China on Thursday marked a major milestone in its battle against the coronavirus pandemic as it recorded zero domestic infections for the first time since the outbreak emerged, but a spike in imported cases threatened its progress.
The stark reversal comes as nations across the world have shut down in a desperate effort to contain the pandemic, with more people now infected and having died abroad than in China.
There were no new cases in Wuhan — the central city where the virus first emerged in December — for the first time since authorities started publishing figures in January, according to the National Health Commission.

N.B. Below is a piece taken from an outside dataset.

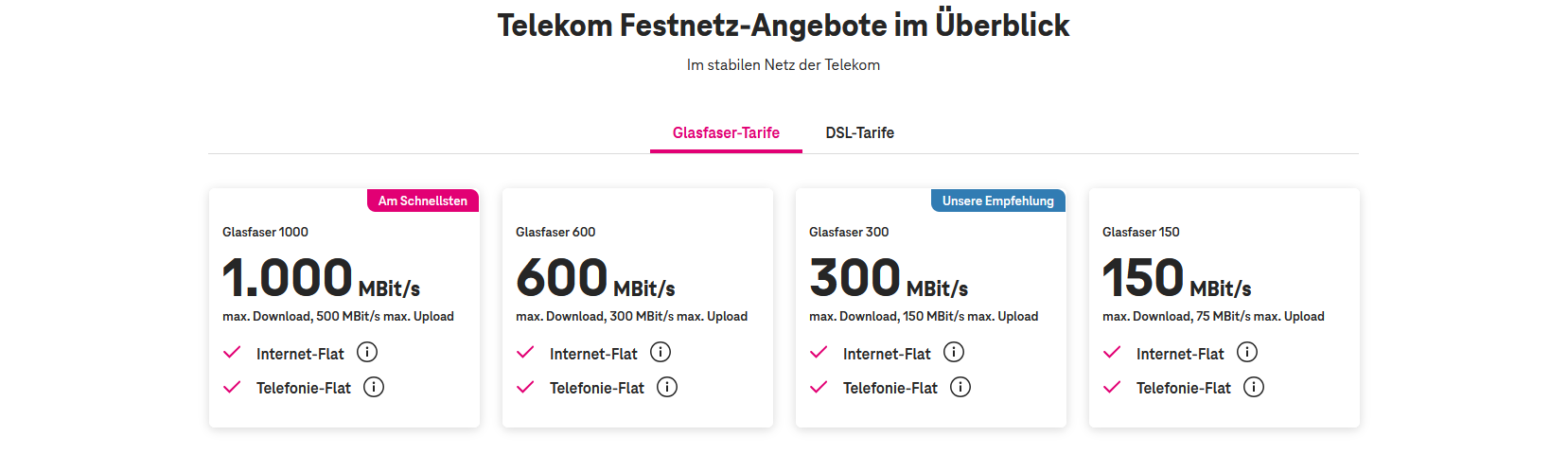Click Telefonie-Flat info icon in Glasfaser 300
Image resolution: width=1568 pixels, height=454 pixels.
pos(960,387)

Wuhan and its 11 million people were placed under strict quarantine on January 23, with more than 40 million other people in the rest of Hubei province entering lockdown in the following days.
The rest of China also enacted tough measures to limit public gatherings.
There were eight more deaths in China — all in Hubei — raising the nationwide total to 3,245, according to the commission.
There have been nearly 81,000 infections in China but only 7,263 people remain sick with the COVID-19 disease.
The global number has shot past 200,000, with more than 8,700 deaths.
On March 10, President Xi Jinping visited Wuhan for the first time since the outbreak began and declared that the spread of the disease was “basically curbed”.
On the same day, Hubei officials allowed people to travel within the province for the first time since January, excluding Wuhan.
On Wednesday, Hubei authorities announced they were partially opening its borders to allow healthy people from low-risk areas to leave the province if they have jobs or residences elsewhere. This also excludes Wuhan.
Life has slowly started to return to normal in the rest of the country, with people back at work, factories up and running, and schools in some regions resuming or preparing to go back to class.